La coherencia teórica y el planteamiento metafísico y antropológico del pensamiento de Bloch son muy defectuosos; por eso su aplicación teológica, llevada a cabo por Moltmann, ha suscitado una discusión crítica muy viva. Sin embargo, el concepto de potencialidad histórica y su conexión con el concepto de utopía representa una aportación que va más allá de la misma reforma del materialismo intentada por este marxista disidente. El pensamiento utópico viene a ser supervisado en sus límites y en sus críticas; sigue siendo una perspectiva y un problema tanto en el ámbito teológico como en el filosófico y político.
G. Baget-Bozzo
II. La utopía como símbolo y la vida espiritual
1. UTOPíA E IMAGINACIí“N SIMBí“LICA – La primera parte de esta voz ha expuesto el lugar que ocupa la utopía en el pensamiento moderno. La reseña de los debates sobre este tema podría suscitar la impresión de que la utopía tiene mayor relevancia en el campo filosófico, político y sociológico que en el campo religioso. El pensamiento utópico y antiutópico, las utopías positivas y negativas se alternan y giran en torno a la cuestión: ¿a qué futuro apunta la construcción de nuestra sociedad? La preocupación dominante en este orden de problemas es la de un regimen condendum universal. Una reflexión crítica atenta descubre fácilmente -como ya se ha hecho en las páginas precedentes- las implicaciones ideológicas sometidas a las apasionantes discusiones de filosofía política, que tienen por objeto el horizonte utópico de la humanidad.

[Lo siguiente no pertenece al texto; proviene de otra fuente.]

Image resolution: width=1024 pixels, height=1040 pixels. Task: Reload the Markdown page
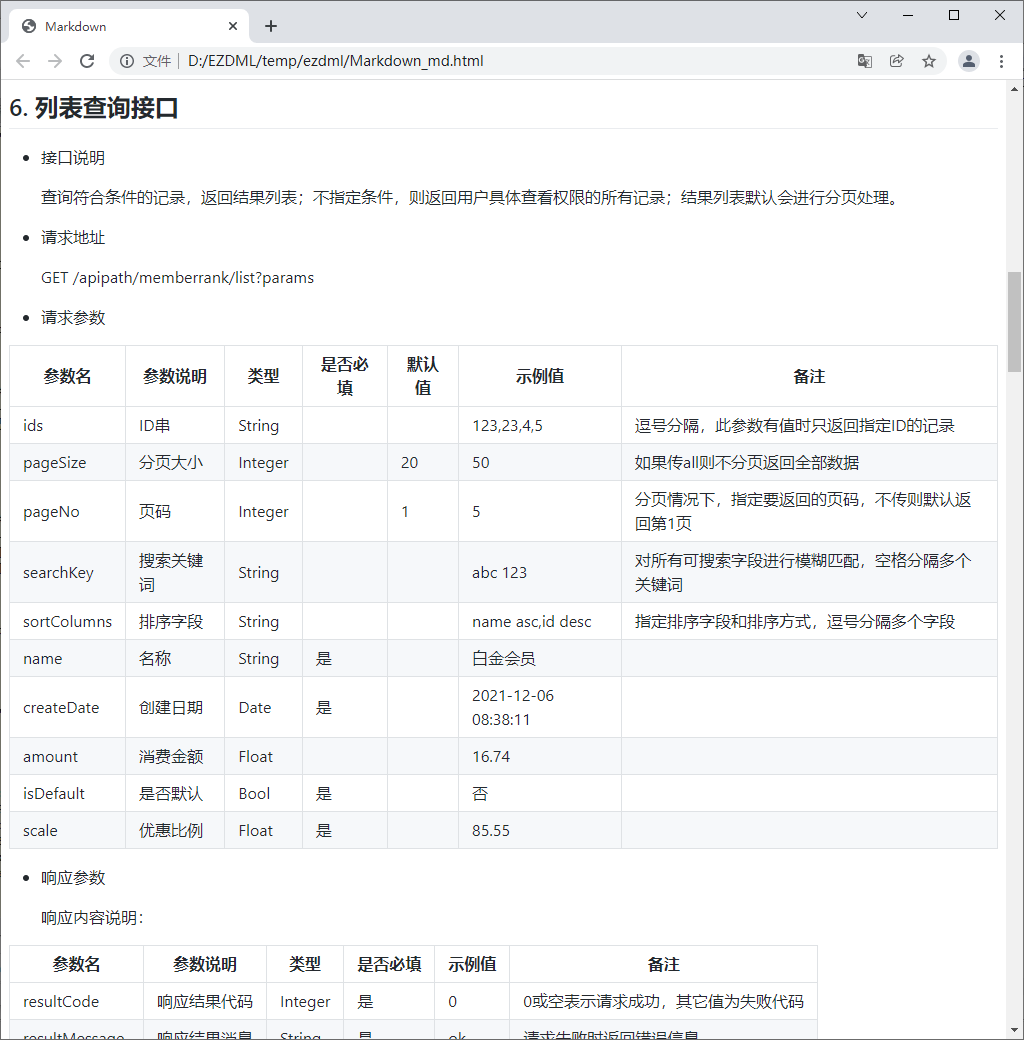click(87, 61)
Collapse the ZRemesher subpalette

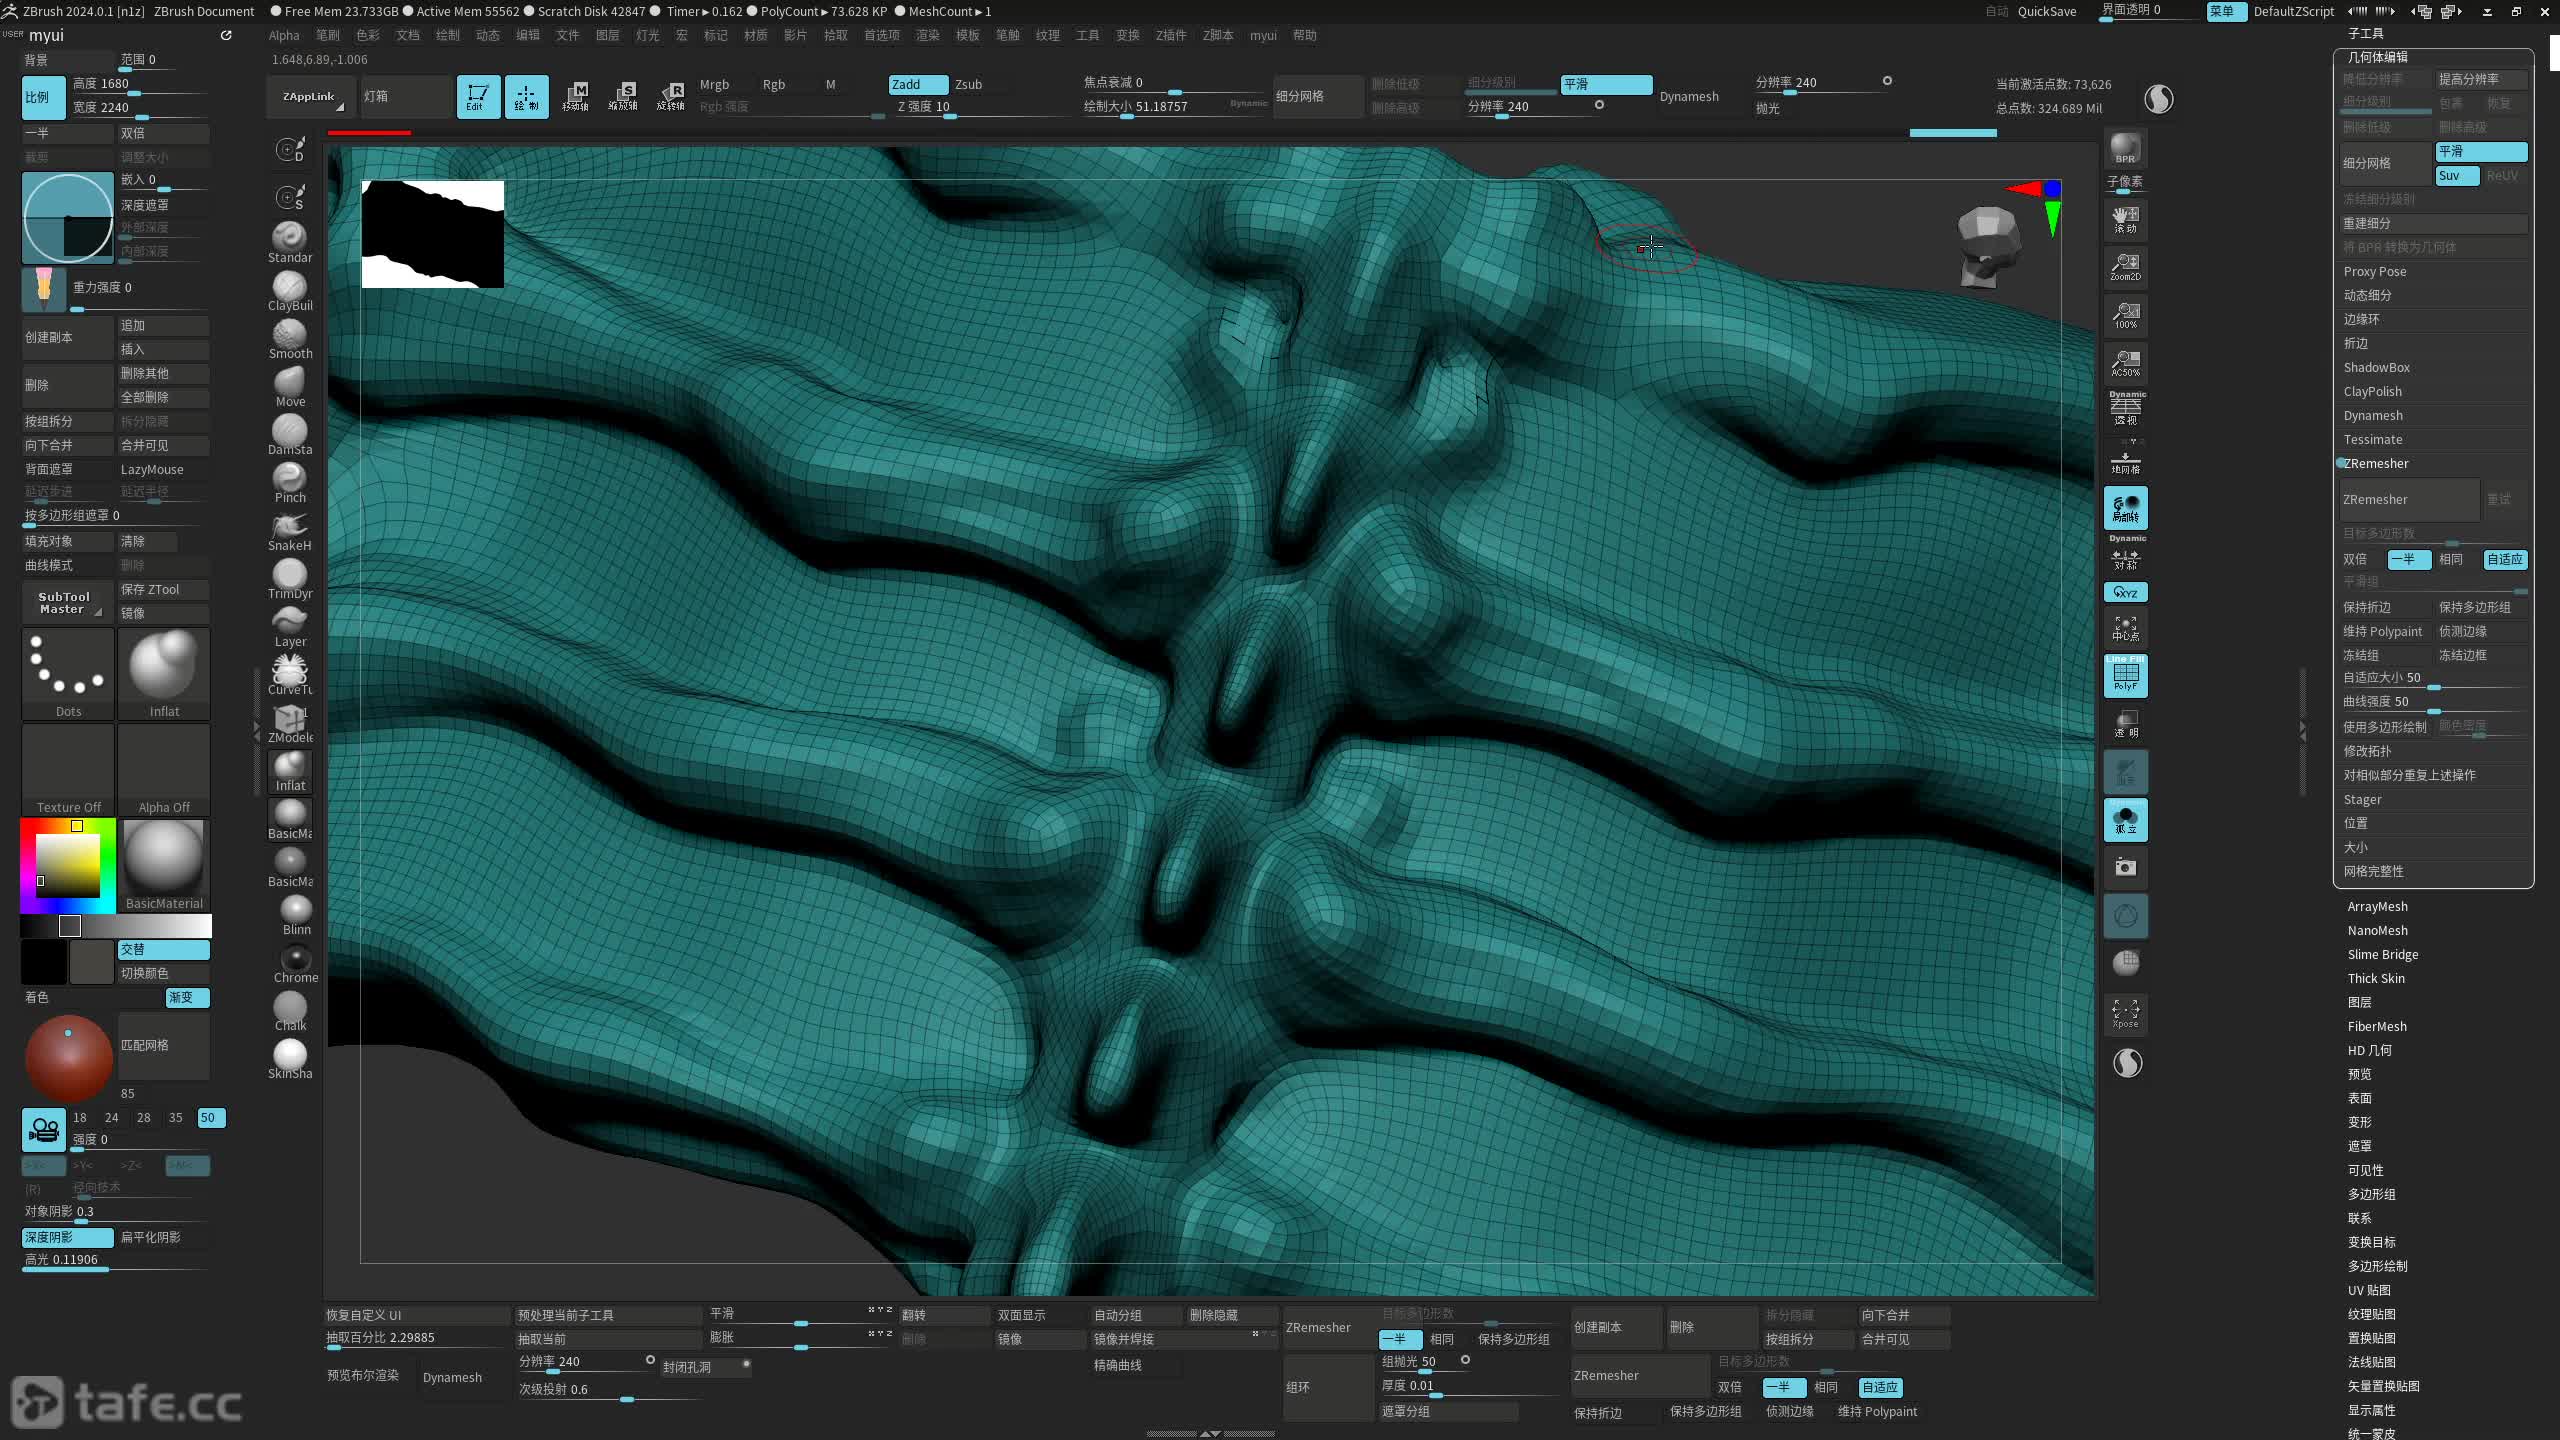pos(2375,463)
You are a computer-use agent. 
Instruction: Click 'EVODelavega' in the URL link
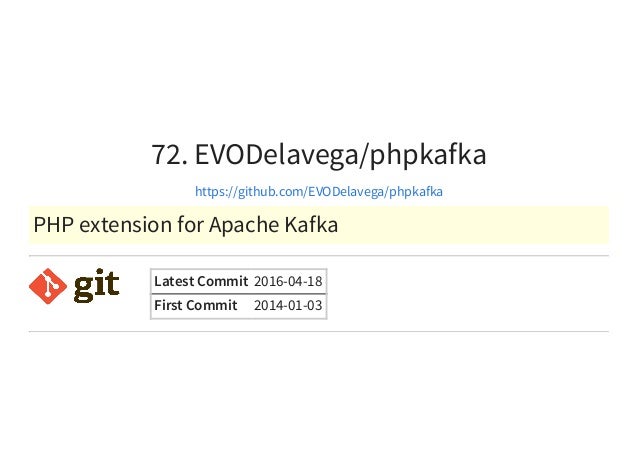click(x=345, y=191)
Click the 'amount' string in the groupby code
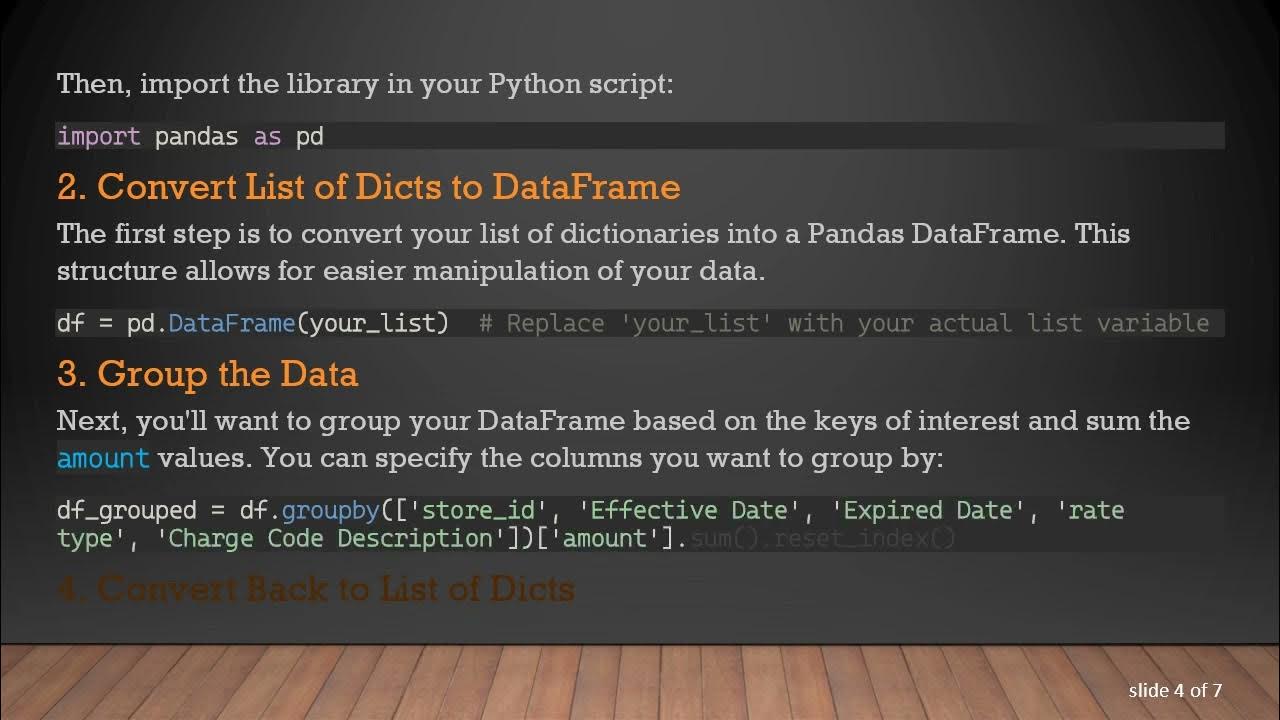Viewport: 1280px width, 720px height. click(605, 538)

Este enfoque de la utopía no agota, sin embargo, todo su alcance. Efectivamente, si recorremos la parábola de los diversos modelos utópicos que se han sucedido desde que surgió el tema en la literatura (desde el modelo humanístico de Tomás Moro hasta todos sus diversos epígonos: iluministas, románticos, positivistas, etc.), constataremos una progresiva restricción del valor semántico y de la trascendencia objetiva de la utopía.
Paralelamente, la utopía se aleja de la problemática religiosa. Si en el s. xvl los proyectos utópicos todavía se inspiraban en una religión natural de tipo deísta, el racionalismo fue imponiéndose y alejando progresivamente la utopía del mundo religioso. Es precisamente contra este significado más técnico, más restringido, contra lo que se ha levantado una concepción más amplia de la utopía.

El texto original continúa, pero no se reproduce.